[Text and item location entries]

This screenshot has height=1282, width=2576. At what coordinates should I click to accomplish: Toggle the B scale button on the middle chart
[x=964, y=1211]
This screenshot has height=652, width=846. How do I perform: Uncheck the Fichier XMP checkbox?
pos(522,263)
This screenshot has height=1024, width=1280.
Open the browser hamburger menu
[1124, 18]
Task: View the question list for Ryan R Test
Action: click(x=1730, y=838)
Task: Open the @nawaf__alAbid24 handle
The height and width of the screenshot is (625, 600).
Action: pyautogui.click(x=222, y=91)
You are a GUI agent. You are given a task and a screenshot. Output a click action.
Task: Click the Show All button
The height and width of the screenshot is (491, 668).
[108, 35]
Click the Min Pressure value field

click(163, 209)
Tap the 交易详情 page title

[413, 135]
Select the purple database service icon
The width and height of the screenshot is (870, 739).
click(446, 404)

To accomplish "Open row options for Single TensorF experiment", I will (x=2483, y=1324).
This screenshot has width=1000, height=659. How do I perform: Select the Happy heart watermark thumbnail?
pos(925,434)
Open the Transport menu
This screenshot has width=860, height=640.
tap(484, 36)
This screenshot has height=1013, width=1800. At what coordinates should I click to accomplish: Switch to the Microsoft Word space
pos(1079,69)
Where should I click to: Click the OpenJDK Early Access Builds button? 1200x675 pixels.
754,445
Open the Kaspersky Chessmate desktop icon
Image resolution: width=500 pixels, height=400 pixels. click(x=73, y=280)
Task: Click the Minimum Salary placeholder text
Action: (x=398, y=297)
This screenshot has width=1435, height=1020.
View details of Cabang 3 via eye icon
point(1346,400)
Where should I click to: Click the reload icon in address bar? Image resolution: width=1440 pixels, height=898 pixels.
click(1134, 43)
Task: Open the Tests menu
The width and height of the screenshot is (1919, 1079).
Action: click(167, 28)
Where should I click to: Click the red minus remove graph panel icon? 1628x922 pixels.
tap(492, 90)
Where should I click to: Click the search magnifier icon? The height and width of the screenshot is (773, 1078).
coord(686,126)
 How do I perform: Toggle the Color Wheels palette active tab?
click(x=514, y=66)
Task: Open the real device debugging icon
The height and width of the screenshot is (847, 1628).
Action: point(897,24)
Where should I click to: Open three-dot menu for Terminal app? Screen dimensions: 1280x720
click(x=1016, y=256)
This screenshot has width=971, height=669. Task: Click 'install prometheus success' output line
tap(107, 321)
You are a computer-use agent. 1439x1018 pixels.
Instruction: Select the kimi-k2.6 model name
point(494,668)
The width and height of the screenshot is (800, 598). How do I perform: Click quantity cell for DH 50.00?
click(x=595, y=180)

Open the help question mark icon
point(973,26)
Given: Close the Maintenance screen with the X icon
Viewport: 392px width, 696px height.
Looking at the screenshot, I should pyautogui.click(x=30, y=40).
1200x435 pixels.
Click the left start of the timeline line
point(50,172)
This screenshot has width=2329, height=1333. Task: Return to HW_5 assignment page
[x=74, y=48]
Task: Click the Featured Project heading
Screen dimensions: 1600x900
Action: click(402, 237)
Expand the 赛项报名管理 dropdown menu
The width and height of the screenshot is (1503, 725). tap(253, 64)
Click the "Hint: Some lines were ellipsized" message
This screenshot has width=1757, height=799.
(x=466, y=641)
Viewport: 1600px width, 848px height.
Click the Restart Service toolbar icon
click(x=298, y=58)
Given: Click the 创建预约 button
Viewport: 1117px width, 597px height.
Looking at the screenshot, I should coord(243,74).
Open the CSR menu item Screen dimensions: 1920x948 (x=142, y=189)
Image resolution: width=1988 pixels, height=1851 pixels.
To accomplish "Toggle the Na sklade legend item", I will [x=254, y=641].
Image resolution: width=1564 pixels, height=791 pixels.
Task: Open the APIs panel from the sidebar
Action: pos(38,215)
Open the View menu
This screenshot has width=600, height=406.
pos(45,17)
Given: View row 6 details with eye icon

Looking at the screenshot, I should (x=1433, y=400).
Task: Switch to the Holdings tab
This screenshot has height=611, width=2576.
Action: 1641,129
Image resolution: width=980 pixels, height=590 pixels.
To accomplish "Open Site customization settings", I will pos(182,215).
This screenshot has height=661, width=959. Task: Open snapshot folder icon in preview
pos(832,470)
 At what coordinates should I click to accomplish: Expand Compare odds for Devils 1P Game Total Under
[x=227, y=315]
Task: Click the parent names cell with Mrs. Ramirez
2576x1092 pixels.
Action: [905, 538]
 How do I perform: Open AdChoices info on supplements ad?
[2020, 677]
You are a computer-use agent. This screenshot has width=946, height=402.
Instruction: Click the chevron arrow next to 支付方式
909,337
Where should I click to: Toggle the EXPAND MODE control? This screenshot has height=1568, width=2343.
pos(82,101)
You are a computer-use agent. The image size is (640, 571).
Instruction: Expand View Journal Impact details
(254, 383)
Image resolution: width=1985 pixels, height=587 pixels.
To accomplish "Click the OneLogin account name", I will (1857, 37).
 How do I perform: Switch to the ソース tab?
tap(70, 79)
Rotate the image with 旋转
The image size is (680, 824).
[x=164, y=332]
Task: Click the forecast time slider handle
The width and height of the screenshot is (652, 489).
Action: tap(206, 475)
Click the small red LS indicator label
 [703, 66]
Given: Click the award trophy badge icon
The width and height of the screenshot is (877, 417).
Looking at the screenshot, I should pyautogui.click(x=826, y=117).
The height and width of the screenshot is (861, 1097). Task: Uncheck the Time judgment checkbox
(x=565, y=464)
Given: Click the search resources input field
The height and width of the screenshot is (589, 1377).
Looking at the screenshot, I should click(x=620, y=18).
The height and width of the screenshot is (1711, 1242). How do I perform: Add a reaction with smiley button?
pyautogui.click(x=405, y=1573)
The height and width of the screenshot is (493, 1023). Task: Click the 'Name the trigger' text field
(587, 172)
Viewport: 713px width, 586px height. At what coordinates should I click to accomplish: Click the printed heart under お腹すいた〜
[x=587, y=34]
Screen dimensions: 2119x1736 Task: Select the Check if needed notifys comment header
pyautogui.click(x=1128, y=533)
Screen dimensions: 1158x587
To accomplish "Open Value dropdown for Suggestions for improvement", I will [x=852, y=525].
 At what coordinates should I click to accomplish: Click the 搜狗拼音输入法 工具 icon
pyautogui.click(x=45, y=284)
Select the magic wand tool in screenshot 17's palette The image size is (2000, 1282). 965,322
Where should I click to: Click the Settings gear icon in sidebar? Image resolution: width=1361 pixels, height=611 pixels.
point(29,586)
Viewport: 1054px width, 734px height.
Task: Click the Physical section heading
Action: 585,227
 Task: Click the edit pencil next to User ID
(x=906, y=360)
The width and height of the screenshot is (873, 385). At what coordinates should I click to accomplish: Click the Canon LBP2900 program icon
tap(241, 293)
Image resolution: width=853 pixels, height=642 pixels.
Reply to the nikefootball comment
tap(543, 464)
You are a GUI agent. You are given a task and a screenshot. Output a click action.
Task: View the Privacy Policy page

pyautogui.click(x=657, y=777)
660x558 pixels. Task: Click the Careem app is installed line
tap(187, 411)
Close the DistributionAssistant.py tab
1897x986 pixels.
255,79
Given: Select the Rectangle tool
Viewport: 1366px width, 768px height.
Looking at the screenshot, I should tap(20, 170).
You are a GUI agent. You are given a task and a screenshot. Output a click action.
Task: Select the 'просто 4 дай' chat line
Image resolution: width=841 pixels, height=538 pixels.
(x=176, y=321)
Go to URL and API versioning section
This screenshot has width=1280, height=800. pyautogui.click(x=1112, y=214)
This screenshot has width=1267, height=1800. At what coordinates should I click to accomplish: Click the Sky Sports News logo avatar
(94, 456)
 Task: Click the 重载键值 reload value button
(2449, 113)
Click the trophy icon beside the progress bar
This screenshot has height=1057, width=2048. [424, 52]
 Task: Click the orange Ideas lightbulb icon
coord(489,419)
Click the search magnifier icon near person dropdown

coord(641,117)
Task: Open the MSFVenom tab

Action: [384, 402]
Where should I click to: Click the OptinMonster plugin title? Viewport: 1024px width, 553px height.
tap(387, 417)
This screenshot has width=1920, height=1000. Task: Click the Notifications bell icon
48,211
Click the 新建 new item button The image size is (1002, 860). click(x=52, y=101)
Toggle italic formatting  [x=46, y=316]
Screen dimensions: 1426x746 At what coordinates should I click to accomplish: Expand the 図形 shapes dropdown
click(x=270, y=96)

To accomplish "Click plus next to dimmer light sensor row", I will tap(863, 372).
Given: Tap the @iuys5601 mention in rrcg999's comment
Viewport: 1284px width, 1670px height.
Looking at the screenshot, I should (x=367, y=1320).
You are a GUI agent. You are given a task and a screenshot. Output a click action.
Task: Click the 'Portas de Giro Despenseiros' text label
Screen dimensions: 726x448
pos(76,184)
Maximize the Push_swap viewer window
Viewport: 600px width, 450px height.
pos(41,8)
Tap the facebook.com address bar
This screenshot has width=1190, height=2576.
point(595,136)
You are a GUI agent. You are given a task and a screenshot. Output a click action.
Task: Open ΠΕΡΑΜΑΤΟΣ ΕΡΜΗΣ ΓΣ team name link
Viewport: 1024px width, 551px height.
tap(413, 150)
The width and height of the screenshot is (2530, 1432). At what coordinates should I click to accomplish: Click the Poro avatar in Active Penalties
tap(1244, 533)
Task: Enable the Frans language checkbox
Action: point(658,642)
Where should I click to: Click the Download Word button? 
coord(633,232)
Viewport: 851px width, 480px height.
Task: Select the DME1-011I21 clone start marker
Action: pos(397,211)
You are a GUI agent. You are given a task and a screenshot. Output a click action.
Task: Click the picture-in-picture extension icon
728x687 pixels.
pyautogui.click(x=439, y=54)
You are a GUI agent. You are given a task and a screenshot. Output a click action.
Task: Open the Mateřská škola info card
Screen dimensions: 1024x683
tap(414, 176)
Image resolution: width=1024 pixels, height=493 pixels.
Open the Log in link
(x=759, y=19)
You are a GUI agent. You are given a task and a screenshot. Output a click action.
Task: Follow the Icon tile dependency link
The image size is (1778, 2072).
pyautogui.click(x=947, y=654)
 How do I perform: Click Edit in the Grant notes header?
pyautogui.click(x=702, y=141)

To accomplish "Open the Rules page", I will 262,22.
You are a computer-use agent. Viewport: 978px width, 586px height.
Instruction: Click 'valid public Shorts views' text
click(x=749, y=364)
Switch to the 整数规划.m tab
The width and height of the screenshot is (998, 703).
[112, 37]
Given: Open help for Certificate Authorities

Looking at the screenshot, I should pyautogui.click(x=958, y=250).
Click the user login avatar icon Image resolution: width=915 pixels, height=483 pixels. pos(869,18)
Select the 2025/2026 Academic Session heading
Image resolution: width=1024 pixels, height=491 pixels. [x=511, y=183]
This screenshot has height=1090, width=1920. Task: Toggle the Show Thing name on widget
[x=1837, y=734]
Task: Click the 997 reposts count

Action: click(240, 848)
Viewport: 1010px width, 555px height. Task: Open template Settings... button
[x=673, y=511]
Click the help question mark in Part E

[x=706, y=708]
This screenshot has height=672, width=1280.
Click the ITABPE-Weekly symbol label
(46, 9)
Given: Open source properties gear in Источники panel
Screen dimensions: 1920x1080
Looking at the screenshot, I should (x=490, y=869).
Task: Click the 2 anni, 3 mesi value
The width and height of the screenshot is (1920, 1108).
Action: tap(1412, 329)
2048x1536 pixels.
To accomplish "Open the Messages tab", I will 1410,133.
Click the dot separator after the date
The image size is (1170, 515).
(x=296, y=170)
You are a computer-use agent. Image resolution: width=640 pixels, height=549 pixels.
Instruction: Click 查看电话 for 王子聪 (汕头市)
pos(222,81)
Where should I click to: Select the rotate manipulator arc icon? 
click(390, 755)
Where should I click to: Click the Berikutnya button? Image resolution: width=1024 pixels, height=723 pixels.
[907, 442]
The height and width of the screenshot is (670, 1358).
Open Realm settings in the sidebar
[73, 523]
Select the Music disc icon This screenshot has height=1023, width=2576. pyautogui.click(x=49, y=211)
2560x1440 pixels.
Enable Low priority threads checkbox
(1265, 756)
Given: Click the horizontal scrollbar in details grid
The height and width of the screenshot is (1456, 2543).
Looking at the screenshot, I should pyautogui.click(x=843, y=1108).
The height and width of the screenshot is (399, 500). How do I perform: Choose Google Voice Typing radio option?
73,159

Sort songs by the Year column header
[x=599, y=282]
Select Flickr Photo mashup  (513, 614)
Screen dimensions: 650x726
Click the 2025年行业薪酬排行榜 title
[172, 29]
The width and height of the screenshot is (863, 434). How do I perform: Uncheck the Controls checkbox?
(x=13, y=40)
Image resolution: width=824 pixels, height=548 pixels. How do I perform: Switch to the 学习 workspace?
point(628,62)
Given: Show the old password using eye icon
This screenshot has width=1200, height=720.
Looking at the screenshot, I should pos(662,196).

§ **Task directions**: Please repeat, without any changes, everything in the data above from the line containing "This screenshot has width=1000, height=659." down to the line containing "point(1346,400)", including both of those lines.

§ **Output**:
This screenshot has width=1000, height=659. How do I perform: Select the Happy heart watermark thumbnail?
pos(925,434)
Open the Transport menu
This screenshot has width=860, height=640.
tap(484, 36)
This screenshot has height=1013, width=1800. At what coordinates should I click to accomplish: Switch to the Microsoft Word space
pos(1079,69)
Where should I click to: Click the OpenJDK Early Access Builds button? 1200x675 pixels.
754,445
Open the Kaspersky Chessmate desktop icon
Image resolution: width=500 pixels, height=400 pixels. click(x=73, y=280)
Task: Click the Minimum Salary placeholder text
Action: (x=398, y=297)
This screenshot has width=1435, height=1020.
View details of Cabang 3 via eye icon
point(1346,400)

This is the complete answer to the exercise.